• What you should do
Answer these questions using the sustainable fashion piece below:
1. In what year was DAS Outdoors established?
2. What job title does the piece give Ellen Hembrow?
3. According to Ellen, what does the fashion industry dictate?

• Selected excerpt

******

Sustainable Fashion | Will Your Grandchildren Be Wearing Your Clothes?

DAS Outdoors A Little More Adventure Design Ellen Hembrow Fashion Fashion Design Industry Partners Partnerships Repurposed Sustainable

Today, Sustainable Fashion is a hot topic.

The want, and indeed need, for the environmental and social sustainability is slowly changing every industry on the planet.

Everything from the power we consume, the cars we drive, the food we eat and the clothes we wear.

DAS Outdoors has been way ahead of this curve, without many people realising.

We were established in 1988, originally as an army surplus store.

Army surplus and clothes from charity shops have been the epitome of sustainable fashion for decades.

Clothing that was designed, manufactured, sold, worn and discarded by one person, were given new lives by another.

The Modern Fashion Designer

There is a new breed of fashion designer that isn't prepared to leave that new life, the one our old clothes long for, to chance.

Ellen Hembrow is a Fashion Design Engineer that is embracing sustainable fashion and looks at her industry in a different way to most.

According to Ellen, the fashion industry dictates that you design for a particular end user.

******

• Source data
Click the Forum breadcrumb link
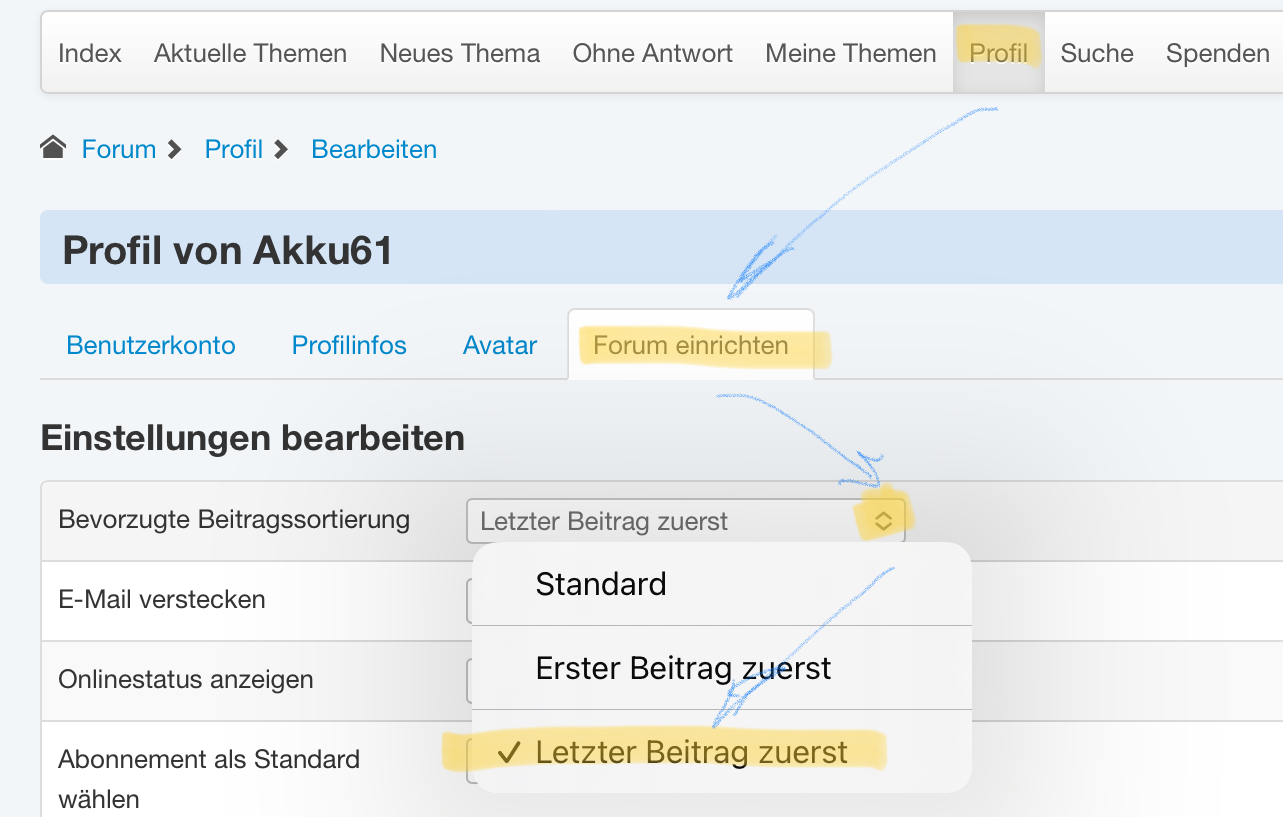tap(119, 149)
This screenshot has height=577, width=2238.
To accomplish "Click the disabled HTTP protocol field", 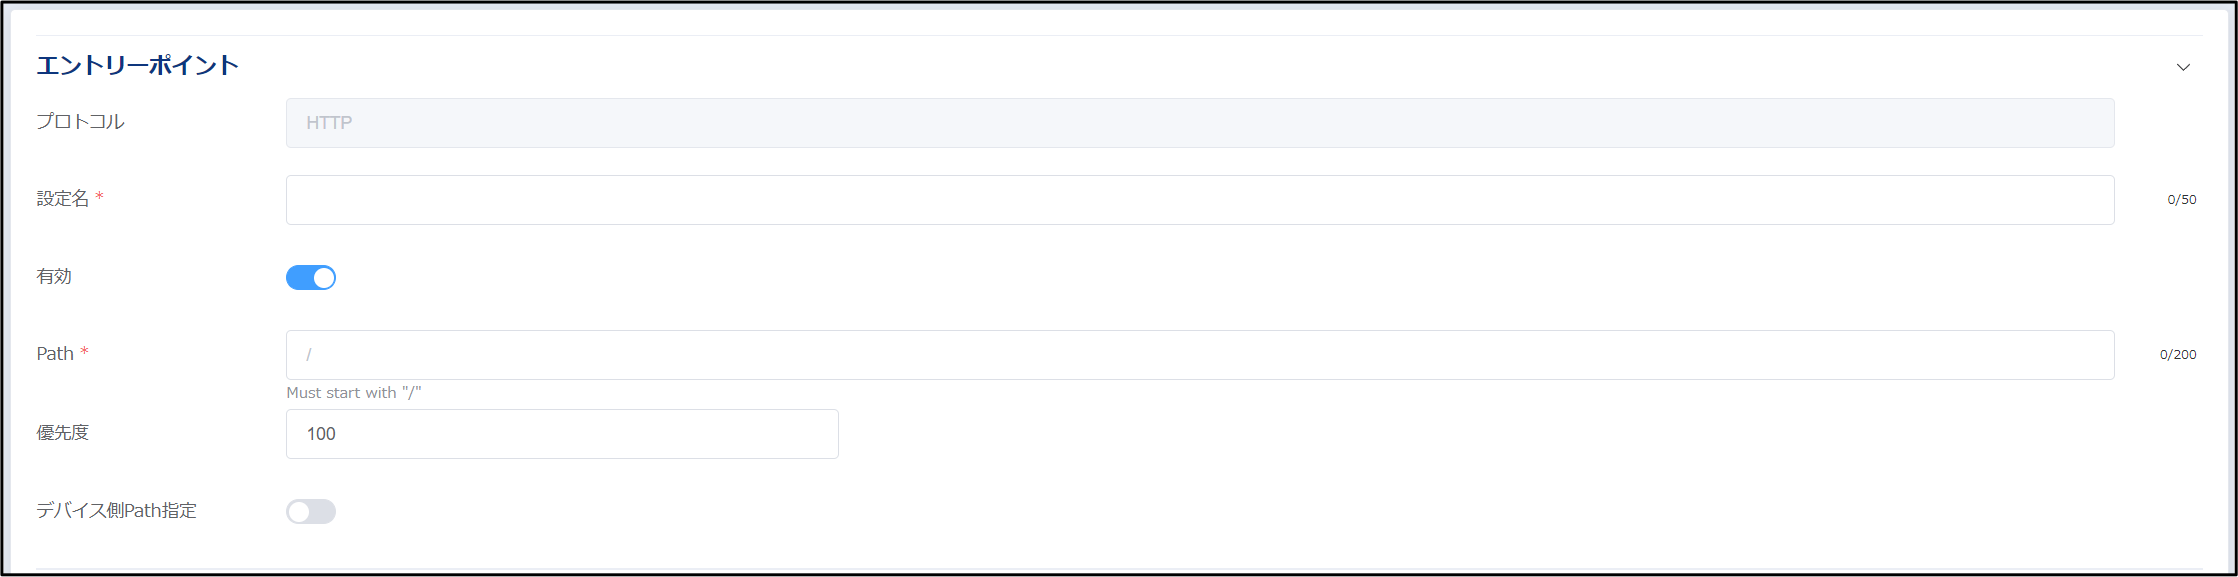I will (1199, 123).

******

• Exercise response
1. 1988
2. Fashion Design Engineer
3. That you design for a particular end user